Seven people were killed overall in the incident. The Amal Movement and Hezbollah lost three dead militants each; one of the Hezbollah casualties was a participant in the Syrian Civil War. In addition, a woman was killed inside her home. Overall, 32 people were injured. The clash only escalated fears of an imminent collapse of Lebanon and a return to the days of the Lebanese Civil War. The Lebanese Army consequently raided several locations in Beirut, arresting nine individuals connected to the parties involved in the clash. President Michel Aoun vowed to "bring the perpetrators to justice". The Lebanese Armed Forces has opened an investigation into the footage of a soldier opening fire at the demonstrators.

Samir Geagea was summoned by military intelligence to testify about the events, as both Hezbollah and the Amal Movement accused his party of instigating the violence. Geagea denied these allegations, asserting that his supporters acted in self-defense against an attack by Hezbollah loyalists who had vandalized property in the area. On the day he was scheduled to appear, Geagea did not show up, and his supporters protested the summons, blocking roads in support.

The clashes caused great trauma among Lebanese, who did not wish to return to the days of the Lebanese Civil War. Banks, schools, offices and shops closed in many places as funerals of those killed in the clashes were held.

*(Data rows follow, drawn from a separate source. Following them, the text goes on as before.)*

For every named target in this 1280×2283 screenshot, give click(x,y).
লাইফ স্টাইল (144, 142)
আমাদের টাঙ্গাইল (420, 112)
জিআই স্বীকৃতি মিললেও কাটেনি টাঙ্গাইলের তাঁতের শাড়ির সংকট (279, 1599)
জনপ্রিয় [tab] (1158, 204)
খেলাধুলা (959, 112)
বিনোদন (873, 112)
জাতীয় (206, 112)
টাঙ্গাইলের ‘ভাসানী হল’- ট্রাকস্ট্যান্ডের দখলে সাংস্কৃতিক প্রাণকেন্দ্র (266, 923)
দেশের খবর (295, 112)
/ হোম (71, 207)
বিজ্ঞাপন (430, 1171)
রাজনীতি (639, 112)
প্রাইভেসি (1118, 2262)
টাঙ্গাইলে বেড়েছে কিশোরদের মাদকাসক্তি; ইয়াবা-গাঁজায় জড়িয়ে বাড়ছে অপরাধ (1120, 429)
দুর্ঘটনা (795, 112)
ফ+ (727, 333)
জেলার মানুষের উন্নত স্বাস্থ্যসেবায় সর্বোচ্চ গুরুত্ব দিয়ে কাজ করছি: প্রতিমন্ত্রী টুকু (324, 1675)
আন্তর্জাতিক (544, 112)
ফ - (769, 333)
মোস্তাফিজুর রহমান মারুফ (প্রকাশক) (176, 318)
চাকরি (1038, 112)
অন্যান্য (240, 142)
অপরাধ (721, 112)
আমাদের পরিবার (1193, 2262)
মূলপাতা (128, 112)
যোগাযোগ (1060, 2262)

On 4 August 2023, protesters in Beirut marked the third anniversary of the massive non-nuclear explosion, demanding justice for over 220 people killed and 6,500 injured. The investigation remains stalled due to political interference, leaving survivors still seeking answers.

== Reactions ==

=== Domestic ===
President Michel Aoun expressed in a televised address that those responsible for the violence would be held accountable, he stated that “I have made contacts with the relevant parties today to address what happened and most importantly, to make sure that it never happens again." He compared the clashes to the Lebanese Civil War, stating “It took us back to the days that we said we would never forget and never repeat."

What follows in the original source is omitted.